Minneapolis-St. Paul Airport’s loading dock, Minneapolis

Photo: Steve Bergerson, www.bergphoto.com

Miller Dunwiddie Architecture designed Minneapolis- St. Paul Airport’s consolidated loading dock as an isolated building between runways. The loading dock is accessed via a new roadway and tunnel.

Philip Koski, AIA, project designer at Miller Dunwiddie Architecture, says, “This is a new building type that’s trying to address increasing security concerns and the difficulty of combining traffic types.”

Airport design guidelines called for a visual connection between the new loading dock structure and others in place. In general, the guidelines identified precast concrete construction with horizontal, corrugated metal panels finished in a specific aged-copper color.

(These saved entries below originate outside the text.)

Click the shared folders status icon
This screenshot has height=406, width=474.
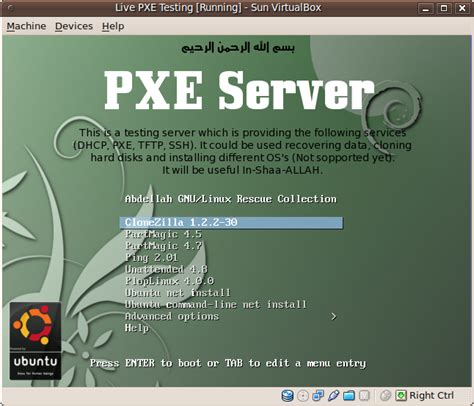pyautogui.click(x=349, y=396)
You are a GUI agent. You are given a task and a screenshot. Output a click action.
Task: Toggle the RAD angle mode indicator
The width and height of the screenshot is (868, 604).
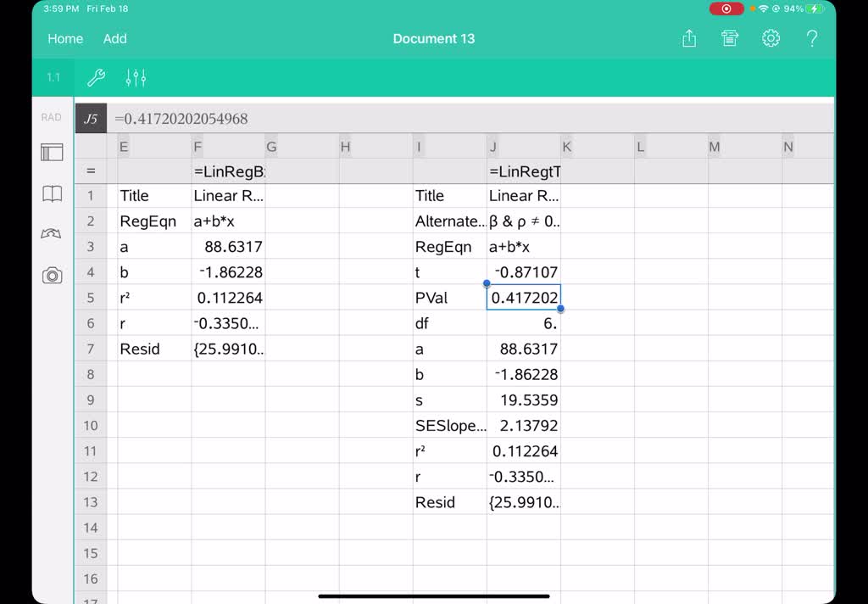point(52,118)
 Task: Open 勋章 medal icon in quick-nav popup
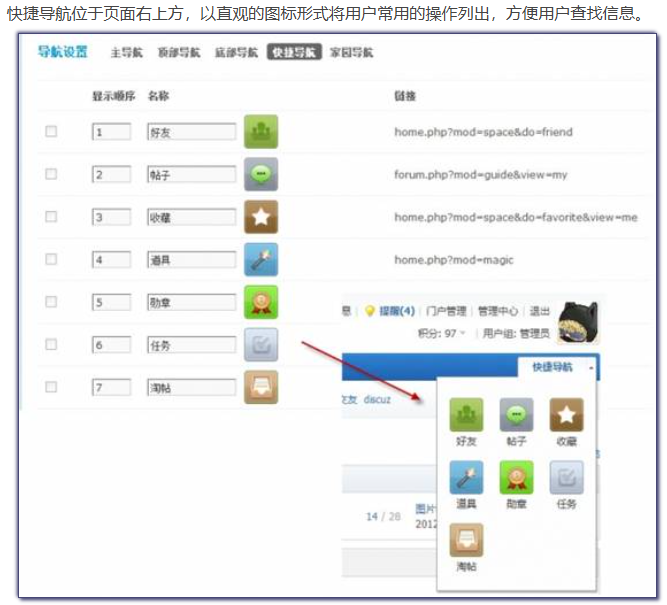(x=518, y=477)
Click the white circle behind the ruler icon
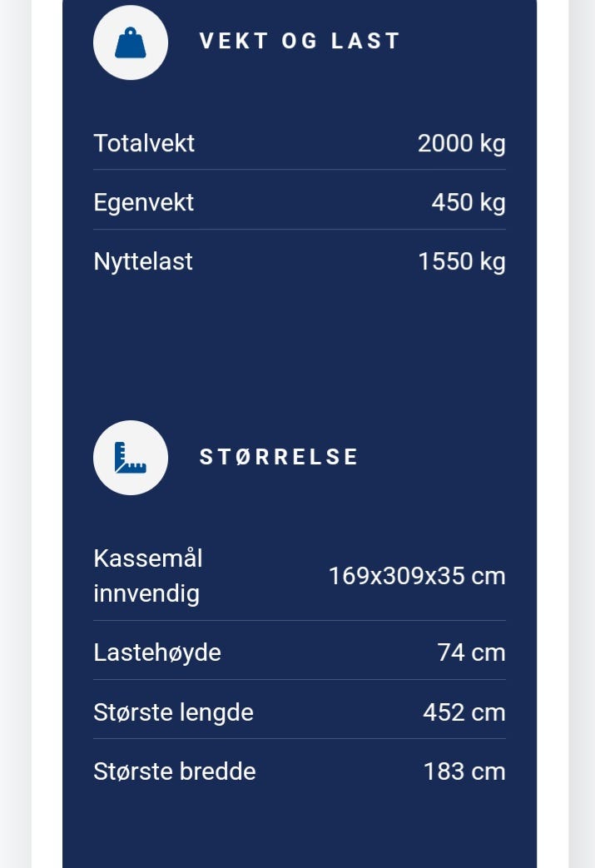This screenshot has height=868, width=595. 131,457
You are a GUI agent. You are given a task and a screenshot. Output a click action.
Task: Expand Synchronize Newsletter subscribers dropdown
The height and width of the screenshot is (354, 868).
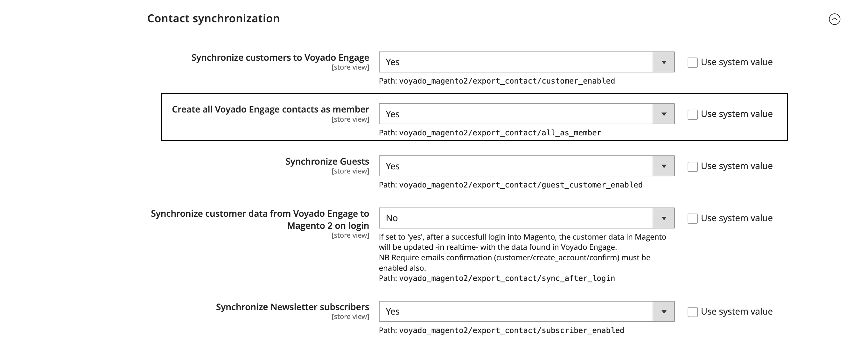click(527, 311)
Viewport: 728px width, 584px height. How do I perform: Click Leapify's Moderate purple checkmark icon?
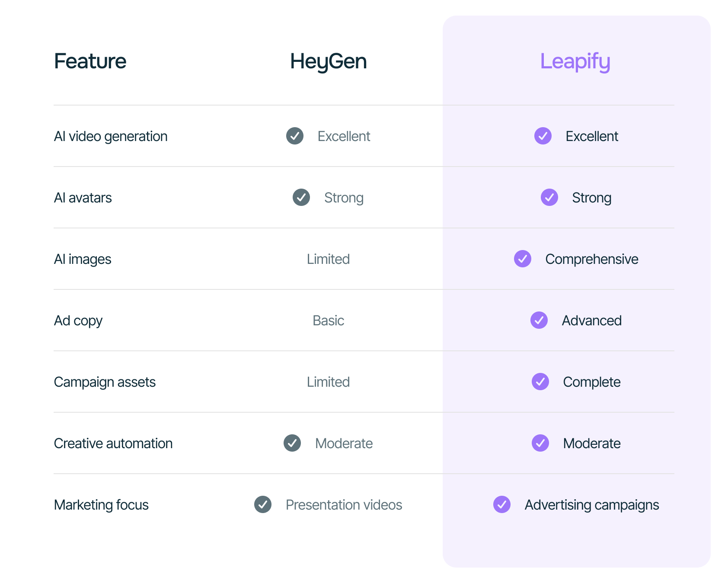pos(540,443)
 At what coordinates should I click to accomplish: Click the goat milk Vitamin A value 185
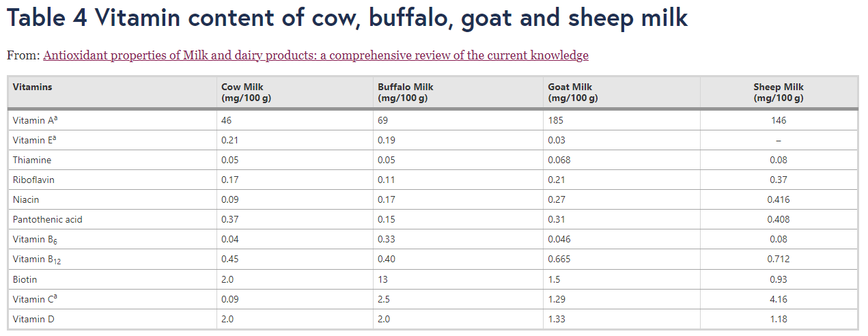click(555, 120)
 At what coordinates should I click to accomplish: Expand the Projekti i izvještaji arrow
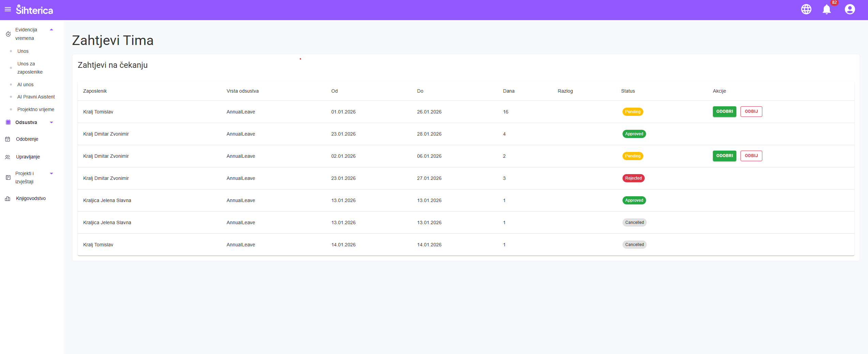(x=51, y=174)
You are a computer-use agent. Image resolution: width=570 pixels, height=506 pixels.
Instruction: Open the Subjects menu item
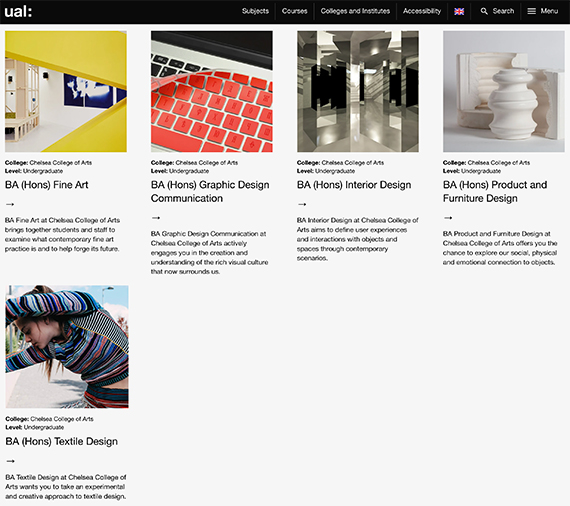pos(255,11)
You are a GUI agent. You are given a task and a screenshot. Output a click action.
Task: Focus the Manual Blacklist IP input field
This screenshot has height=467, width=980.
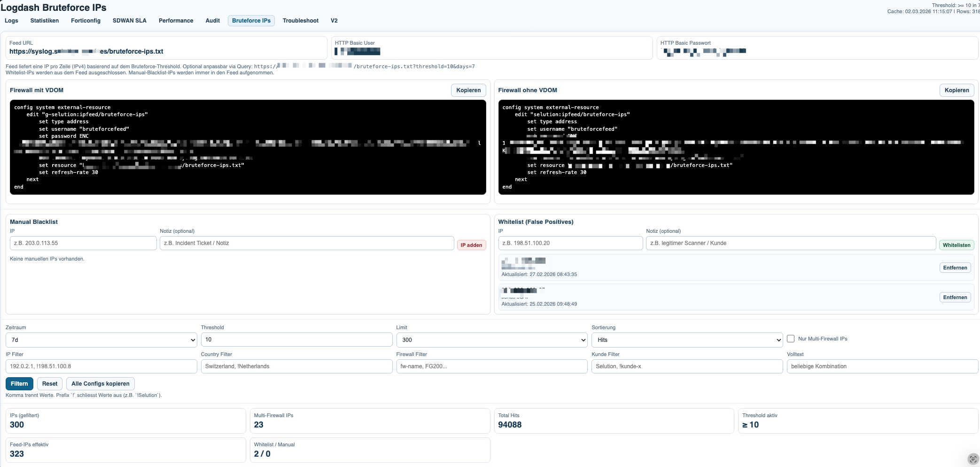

“The idea was to have a range of colors that, if you stood back and squinted, it would look natural, like a green tree canopy,” says Koski.

To produce the randomized color pattern, Dan Schwartz, project manager and drafting director at Progressive Building Systems Ltd., says he ran the architects’ four selected finishes through a color-randomizer app. It was challenging to create the desired appearance at building corners, where the design called for tiles to appear to wrap around bends, he says. The architects wanted the panels on the corners to match. But carrying that color around a corner forced the randomizer app to create an entirely new series. This meant that determining the final arrangement became an iterative process.

Progressive Building Systems Ltd. installed 7,000 square feet of Petersen Aluminum Corp.’s 24-gauge steel Precision Series Tiles with a cupped profile in four Kynar Fluoropon colors: custom Aged Copper, Arcadia Green, Hemlock Green and Patina Green. Progressive Building Systems also installed overhang soffit panels with four-sided reveals, and fabricated trim.

Lauren Fleming, AIA, project architect for the job at Miller Dunwiddie Architecture, says, “It seems like the design intent for these buildings is to make them go away. And this is very noticeable, in a good way, like somebody really took care.”